O mundo no século XXI*
Neste início de século nossa humanidade parece perplexa. O desenvolvimento tecnológico, aliado ao comércio em escala global, transformou em realidade o que há poucos decênios era ficção cientifica. Naturalmente nem todas as previsões, boas ou más, se cumpriram. Não navegamos pelas estrelas, nem passamos pelas catastróficas guerras nucleares previstas pelos mais temerosos.
Neste admirável mundo novo, que não é também o imaginado por Aldous Huxley[1], o ser humano encontra-se diante da capacidade de comunicar-se com grande parte do planeta instantaneamente, assiste ao caminhar dos robôs na superfície de Marte e, infelizmente, sofre com a grande facilidade com que os malfeitores conseguem aproveitar-se de todo esse avanço em detrimento da sociedade.
O homem que troca e-mails pela Internet e viaja de supersônico entre os continentes continua tão sujeito ao sofrimento quanto seu antepassado distante, que na busca do alimento cotidiano, mal se distanciava da proteção que os abrigos naturais lhe proporcionavam.

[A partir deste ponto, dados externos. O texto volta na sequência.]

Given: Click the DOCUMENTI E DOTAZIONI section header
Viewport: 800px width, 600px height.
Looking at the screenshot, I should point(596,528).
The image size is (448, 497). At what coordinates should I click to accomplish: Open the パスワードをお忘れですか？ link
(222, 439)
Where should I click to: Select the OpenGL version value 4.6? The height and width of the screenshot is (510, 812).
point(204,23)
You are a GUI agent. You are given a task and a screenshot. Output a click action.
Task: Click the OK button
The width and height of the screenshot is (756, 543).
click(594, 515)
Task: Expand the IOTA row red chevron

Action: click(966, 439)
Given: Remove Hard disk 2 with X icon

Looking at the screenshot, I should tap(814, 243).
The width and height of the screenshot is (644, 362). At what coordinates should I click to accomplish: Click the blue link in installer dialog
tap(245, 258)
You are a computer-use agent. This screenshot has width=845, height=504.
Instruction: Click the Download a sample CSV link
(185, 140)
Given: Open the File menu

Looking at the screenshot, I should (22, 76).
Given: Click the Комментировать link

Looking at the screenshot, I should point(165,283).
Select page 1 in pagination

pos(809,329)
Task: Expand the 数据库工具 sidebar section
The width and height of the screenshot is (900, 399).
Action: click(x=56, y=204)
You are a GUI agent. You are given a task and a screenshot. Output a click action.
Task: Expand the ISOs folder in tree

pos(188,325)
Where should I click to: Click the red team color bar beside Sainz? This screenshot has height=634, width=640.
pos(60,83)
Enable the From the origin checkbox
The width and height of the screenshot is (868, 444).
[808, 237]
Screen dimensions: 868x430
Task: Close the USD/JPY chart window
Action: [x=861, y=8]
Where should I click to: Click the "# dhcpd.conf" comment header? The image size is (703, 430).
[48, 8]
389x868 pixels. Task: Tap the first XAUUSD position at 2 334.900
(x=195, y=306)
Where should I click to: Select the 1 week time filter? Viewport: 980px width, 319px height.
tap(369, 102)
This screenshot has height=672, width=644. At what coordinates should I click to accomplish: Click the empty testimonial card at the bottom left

Naturalmente não se deve exagerar este fato. Da mesma forma que nos primórdios da civilização, estamos sujeitos as leis de causa e efeito e a do progresso. O homem é impulsionado para a frente pela necessidade de buscar melhores condições de vida e ao mesmo tempo recebe o retorno de seus atos. Quanto mais ajustados a lei maior, “Amar a Deus sobre todas as coisas e ao próximo como a si mesmo“, mais distantes das dores extenuantes e com maiores possibilidades de desfrutar a felicidade relativa do plano terrestre.
A Causa
A causa de termos dominado a matéria e, conseqüentemente, melhorado continuamente o padrão de vida no globo terrestre, foi o empenho no desenvolvimento da inteligência, no aperfeiçoamento das estruturas sociais, na melhoria da organização econômica. Por outro lado, a permanência do sofrimento e a persistência do mal resultam do pouco empenho que sempre demos ao nosso desenvolvimento espiritual através das eras.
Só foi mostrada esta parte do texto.